NEWYou can now listen to Fox News articles!
Hurricane Fiona made landfall in the Dominican Republic on Monday after devastating Puerto Rico, where the power grid was destroyed and residents suffered flooding and landslides.
Maximum sustained winds on landfall in the Dominican Republic are estimated at 90 mph, according to the National Hurricane Center.
Severe flooding from the hurricane is responsible for at least one death on the French Caribbean island of Guadeloupe, a local official said. No deaths have been reported in Puerto Rico, but authorities say it is too early to weigh the damage from the storm which is expected to trigger torrential rains in the region on Monday.
The US territory is expected to receive up to 30 inches in its eastern and southern regions.
Ernesto Morales, a meteorologist with the National Weather Service in San Juan, said it was “important for people to understand that it’s not over.”
Morales said flooding has reached “historic levels” and authorities are evacuating or rescuing hundreds of people in the area.
“The damage we are seeing is catastrophic,” the governor said. says Pedro Pierluisi.
The brown water flowed in the streets and in the houses and even consumed a southern Puerto Rico runway airport.
The hurricane tore up asphalt from roads and washed away a bridge in the town of Utuado, which police say was added by the National Guard after Hurricane Maria struck in 2017.
Hurricane Fiona also ripped the roofs off several homes on the island.
The storm was centered 50 miles southeast of Punta Cana, Dominican Republic, and had maximum sustained winds of 85 mph Sunday evening, according to the US National Hurricane Center.

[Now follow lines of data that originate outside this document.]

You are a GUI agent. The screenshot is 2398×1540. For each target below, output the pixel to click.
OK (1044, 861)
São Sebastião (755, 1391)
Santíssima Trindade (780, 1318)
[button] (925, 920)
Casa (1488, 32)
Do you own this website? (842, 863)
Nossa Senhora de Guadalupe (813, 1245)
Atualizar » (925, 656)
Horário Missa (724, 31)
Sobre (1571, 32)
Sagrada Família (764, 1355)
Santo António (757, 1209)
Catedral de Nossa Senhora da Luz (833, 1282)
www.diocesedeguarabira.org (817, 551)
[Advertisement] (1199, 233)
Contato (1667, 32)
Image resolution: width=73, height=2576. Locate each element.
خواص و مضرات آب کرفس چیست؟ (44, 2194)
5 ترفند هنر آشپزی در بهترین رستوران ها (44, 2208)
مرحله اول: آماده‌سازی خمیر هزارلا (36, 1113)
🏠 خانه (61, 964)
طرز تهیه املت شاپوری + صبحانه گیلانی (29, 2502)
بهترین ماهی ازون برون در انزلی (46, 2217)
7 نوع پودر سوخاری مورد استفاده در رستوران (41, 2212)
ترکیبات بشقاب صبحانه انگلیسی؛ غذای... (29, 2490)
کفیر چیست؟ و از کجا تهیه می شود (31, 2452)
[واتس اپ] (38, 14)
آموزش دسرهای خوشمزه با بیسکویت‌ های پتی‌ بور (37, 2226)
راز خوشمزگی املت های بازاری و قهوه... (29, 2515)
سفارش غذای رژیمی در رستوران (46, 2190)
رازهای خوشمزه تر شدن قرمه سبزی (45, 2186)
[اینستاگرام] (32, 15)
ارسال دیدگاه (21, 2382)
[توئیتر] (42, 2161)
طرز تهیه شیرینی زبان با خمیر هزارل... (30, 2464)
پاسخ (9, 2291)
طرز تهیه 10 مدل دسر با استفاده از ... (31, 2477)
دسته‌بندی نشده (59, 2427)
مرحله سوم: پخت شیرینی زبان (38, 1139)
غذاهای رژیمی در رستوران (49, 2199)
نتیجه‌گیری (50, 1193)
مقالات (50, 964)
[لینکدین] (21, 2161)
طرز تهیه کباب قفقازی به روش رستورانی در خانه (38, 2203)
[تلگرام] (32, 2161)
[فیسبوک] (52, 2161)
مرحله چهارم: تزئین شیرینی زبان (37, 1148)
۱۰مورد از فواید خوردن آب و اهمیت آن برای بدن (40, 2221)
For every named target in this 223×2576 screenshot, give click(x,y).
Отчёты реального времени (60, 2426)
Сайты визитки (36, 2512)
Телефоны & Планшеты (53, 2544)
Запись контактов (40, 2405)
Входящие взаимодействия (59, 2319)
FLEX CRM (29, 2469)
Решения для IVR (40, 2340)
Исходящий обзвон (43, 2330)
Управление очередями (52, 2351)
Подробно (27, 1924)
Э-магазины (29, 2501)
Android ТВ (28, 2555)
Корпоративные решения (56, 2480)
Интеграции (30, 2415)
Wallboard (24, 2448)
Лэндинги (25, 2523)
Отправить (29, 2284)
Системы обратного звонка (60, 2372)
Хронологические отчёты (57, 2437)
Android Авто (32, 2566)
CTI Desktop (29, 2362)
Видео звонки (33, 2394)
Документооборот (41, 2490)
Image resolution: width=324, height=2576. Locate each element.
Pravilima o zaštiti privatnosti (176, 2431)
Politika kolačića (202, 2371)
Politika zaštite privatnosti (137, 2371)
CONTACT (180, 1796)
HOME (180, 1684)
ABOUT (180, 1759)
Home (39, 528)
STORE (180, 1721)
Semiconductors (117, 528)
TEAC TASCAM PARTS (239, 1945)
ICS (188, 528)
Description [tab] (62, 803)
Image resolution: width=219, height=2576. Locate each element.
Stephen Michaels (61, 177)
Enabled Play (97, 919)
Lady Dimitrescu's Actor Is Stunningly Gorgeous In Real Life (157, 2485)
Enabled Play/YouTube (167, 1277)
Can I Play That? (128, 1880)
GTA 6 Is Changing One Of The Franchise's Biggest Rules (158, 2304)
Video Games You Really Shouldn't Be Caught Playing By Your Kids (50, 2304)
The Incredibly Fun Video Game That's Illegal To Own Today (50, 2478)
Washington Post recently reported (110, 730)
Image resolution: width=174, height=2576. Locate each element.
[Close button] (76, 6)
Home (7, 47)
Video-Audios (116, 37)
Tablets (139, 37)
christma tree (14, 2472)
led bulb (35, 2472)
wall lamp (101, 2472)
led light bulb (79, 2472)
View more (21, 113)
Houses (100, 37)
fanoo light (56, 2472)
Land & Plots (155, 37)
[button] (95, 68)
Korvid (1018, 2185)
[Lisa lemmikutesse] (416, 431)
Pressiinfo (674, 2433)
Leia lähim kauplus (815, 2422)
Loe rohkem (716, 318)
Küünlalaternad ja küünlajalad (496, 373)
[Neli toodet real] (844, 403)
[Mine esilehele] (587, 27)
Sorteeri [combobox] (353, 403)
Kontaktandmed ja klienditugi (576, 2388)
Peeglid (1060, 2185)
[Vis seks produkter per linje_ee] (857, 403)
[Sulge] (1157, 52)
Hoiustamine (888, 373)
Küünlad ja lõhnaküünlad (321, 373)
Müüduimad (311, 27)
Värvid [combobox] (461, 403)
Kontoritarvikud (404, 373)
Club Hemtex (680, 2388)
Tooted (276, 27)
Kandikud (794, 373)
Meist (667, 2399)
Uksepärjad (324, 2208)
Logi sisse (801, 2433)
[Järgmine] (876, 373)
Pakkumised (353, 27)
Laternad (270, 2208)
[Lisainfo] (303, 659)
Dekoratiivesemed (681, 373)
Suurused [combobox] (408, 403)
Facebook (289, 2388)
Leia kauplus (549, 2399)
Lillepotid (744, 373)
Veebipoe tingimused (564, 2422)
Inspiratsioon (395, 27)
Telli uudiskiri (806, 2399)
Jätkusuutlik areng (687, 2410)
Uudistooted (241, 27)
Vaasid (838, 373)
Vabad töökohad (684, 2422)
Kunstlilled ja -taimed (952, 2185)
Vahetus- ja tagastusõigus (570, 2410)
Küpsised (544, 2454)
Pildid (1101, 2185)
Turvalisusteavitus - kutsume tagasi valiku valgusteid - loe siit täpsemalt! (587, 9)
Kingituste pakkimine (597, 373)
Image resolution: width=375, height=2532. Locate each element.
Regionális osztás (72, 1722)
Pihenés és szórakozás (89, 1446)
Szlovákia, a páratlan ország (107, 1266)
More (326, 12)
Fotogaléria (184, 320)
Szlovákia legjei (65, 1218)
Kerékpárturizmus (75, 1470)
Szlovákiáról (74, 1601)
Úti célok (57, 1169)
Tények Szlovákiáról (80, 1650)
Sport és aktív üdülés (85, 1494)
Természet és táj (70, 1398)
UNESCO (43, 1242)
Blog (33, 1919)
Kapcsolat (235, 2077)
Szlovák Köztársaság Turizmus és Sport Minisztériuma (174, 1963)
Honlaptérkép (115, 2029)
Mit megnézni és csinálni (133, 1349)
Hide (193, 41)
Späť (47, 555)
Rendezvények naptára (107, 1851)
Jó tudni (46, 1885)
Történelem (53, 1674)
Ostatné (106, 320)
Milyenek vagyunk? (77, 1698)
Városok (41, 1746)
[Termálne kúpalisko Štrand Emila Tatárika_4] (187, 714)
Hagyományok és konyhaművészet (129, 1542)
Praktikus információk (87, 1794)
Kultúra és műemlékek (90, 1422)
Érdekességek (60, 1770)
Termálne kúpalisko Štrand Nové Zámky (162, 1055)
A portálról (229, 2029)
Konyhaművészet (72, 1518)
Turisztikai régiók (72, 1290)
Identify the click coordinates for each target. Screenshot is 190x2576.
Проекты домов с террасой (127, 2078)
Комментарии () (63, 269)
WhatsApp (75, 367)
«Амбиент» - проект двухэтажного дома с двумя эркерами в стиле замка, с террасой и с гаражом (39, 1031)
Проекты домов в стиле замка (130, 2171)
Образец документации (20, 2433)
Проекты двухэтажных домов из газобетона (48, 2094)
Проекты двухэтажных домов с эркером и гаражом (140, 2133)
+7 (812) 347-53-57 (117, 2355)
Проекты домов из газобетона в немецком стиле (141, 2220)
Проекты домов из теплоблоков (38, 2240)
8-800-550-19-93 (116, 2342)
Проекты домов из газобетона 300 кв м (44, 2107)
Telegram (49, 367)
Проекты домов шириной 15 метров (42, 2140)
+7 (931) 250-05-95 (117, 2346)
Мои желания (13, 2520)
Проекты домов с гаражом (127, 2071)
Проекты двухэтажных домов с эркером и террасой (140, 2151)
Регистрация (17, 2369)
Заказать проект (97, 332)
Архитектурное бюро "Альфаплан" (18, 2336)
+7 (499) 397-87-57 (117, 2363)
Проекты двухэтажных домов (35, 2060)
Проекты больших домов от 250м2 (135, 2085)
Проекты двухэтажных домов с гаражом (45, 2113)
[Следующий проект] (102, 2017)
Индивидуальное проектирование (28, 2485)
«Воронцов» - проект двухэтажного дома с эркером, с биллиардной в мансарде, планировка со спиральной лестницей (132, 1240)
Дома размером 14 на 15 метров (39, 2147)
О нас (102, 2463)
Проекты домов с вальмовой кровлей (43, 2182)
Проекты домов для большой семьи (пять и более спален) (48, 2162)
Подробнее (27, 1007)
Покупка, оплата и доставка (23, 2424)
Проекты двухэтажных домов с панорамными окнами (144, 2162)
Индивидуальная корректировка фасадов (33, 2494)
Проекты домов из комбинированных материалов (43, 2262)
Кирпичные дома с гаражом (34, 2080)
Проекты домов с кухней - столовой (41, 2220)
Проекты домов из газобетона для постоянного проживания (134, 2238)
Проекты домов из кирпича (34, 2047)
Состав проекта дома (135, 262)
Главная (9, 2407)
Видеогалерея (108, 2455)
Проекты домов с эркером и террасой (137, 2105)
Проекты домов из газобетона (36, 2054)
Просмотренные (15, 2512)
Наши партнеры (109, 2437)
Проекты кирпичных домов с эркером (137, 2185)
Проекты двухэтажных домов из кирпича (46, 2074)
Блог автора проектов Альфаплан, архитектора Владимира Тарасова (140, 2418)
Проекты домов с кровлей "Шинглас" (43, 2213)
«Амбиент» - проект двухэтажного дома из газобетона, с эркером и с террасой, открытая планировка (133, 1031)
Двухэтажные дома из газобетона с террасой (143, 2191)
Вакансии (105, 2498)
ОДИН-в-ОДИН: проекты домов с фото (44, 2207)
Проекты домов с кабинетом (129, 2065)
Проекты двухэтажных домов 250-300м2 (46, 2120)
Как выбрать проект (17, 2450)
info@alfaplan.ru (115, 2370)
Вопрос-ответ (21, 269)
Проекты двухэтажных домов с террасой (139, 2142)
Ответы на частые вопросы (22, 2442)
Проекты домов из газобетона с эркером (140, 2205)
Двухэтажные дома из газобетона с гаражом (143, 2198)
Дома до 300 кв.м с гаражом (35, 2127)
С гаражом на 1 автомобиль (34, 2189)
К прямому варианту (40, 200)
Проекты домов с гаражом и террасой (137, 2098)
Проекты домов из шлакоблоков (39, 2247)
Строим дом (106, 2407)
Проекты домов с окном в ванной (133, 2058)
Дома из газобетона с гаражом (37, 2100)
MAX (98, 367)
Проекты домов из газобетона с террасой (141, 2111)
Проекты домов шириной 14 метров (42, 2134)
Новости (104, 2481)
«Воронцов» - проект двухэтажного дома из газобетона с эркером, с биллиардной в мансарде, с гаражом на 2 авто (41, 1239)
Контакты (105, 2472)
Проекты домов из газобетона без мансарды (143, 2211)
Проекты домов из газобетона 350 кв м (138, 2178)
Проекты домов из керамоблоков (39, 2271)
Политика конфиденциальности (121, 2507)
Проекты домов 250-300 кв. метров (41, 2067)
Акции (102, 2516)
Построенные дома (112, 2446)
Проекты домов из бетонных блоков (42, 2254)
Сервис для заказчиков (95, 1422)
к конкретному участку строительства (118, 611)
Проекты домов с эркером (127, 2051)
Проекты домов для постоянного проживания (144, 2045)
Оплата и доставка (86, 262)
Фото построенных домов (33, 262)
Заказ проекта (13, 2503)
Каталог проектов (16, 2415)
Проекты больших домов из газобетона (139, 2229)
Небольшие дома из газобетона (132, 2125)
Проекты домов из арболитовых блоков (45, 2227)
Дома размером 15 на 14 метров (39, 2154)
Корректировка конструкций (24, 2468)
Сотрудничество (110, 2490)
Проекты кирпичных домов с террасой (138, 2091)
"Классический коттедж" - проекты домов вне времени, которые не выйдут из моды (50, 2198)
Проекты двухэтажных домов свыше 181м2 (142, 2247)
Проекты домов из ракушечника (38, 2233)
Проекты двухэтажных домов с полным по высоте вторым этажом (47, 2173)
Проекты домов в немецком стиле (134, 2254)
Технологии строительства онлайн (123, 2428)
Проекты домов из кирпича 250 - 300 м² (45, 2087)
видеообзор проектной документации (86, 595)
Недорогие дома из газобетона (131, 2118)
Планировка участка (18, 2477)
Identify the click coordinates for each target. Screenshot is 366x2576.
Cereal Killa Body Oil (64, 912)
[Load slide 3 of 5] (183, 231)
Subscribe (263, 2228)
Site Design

Fiona was moving northwest at 9 mph.
Authorities continue to assess the damage to Fiona, and many residents are unsure when power will be restored.
Luma, which operates power transmission and distribution, said bad weather, including 80mph winds, disrupted transmission lines on Sunday.
Health centers operated with generators, some of which had broken down. Health Secretary Carlos Mellado said crews rushed to repair generators at the Comprehensive Cancer Center.
More than 3,000 men still have a blue tarp instead of a roof. Infrastructure, including the electricity grid, remains weak. Reconstruction has only recently started and breakdowns remain frequent.
More than 1,000 people with around 80 pets across the island needed shelter Sunday night.
US President Joe Biden has declared a state of emergency in Puerto Rico as the eye of the storm approached the southwest corner of the island.
Fiona was expected to strike northern Haiti and the Turks and Caicos Islands on Monday after making landfall in the Dominican Republic.
The Associated Press contributed to this report.